• Work request: Without copying the images, write out all the entries below verbatim.

---------- Input material ----------

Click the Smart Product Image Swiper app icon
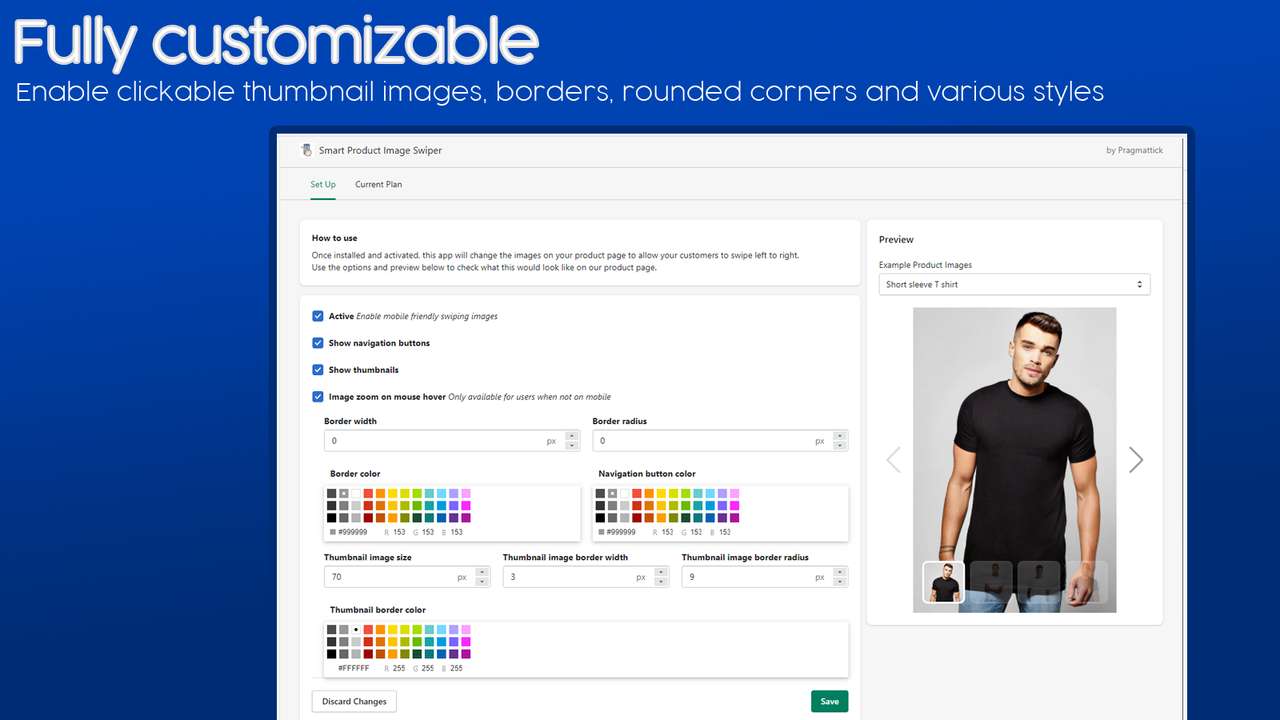 pyautogui.click(x=306, y=149)
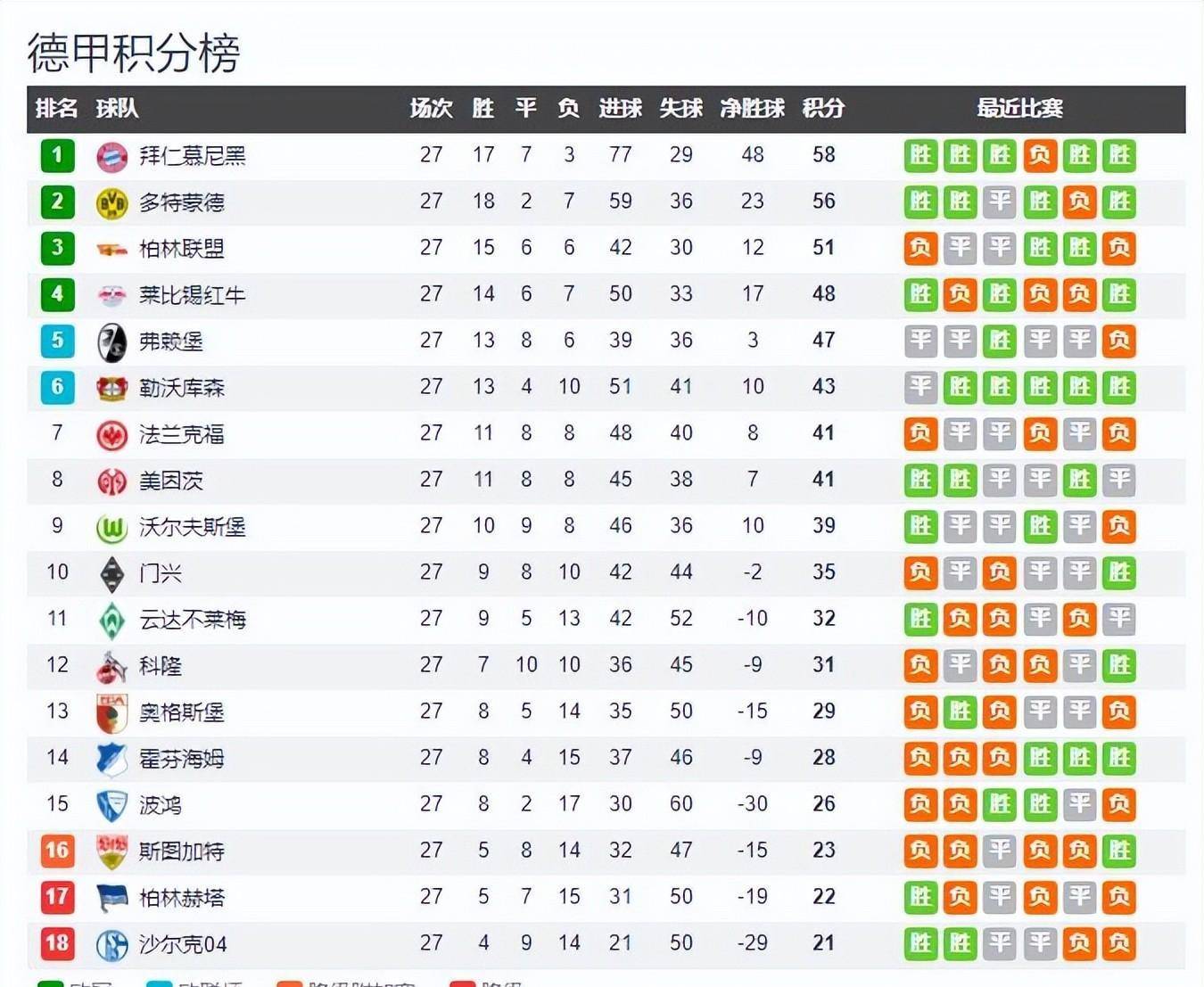Click the Bayer Leverkusen club crest
Viewport: 1204px width, 987px height.
pyautogui.click(x=111, y=388)
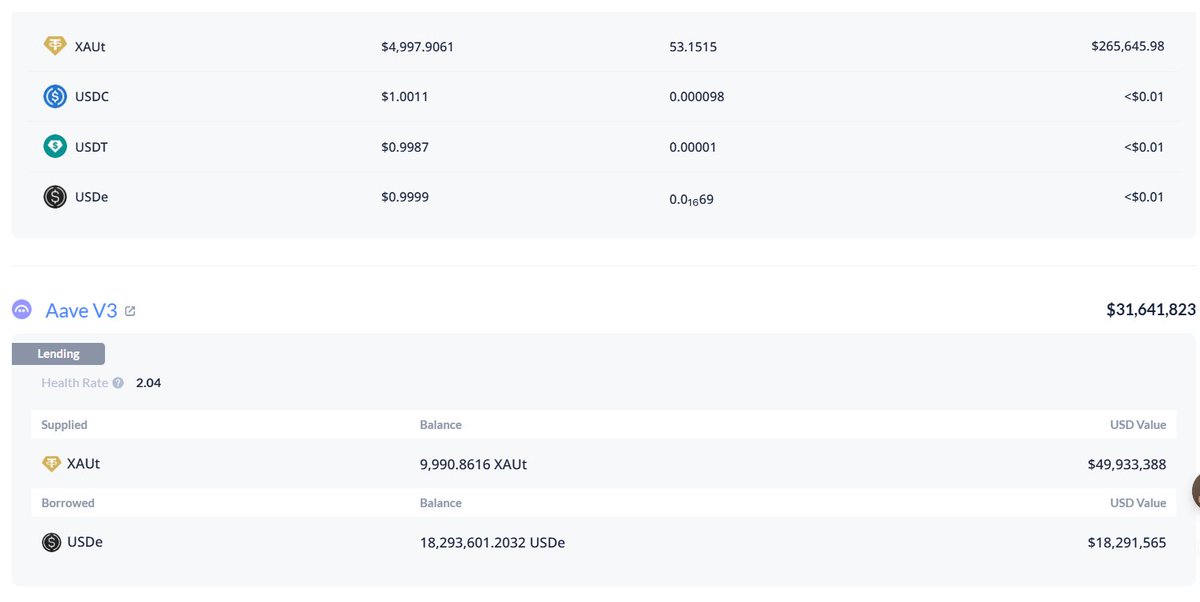The height and width of the screenshot is (602, 1200).
Task: Click the USDC wallet row name
Action: tap(92, 97)
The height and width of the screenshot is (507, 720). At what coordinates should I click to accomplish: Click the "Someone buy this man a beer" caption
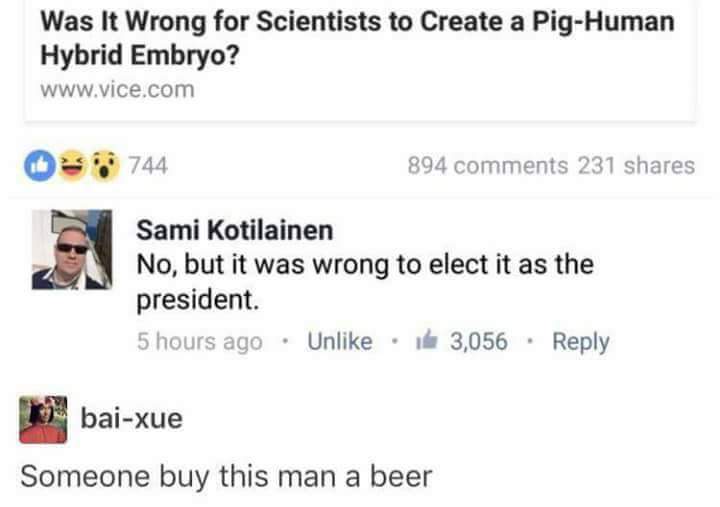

----------

• Answer area:
Click the Smart Product Image Swiper app icon
 pyautogui.click(x=306, y=149)
Click the Bayer Leverkusen club crest
Viewport: 1204px width, 987px height.
pyautogui.click(x=111, y=388)
The height and width of the screenshot is (602, 1200).
Task: Click the USDC wallet row name
Action: tap(92, 97)
The height and width of the screenshot is (507, 720). At what coordinates should I click to accomplish: Click the "Someone buy this man a beer" caption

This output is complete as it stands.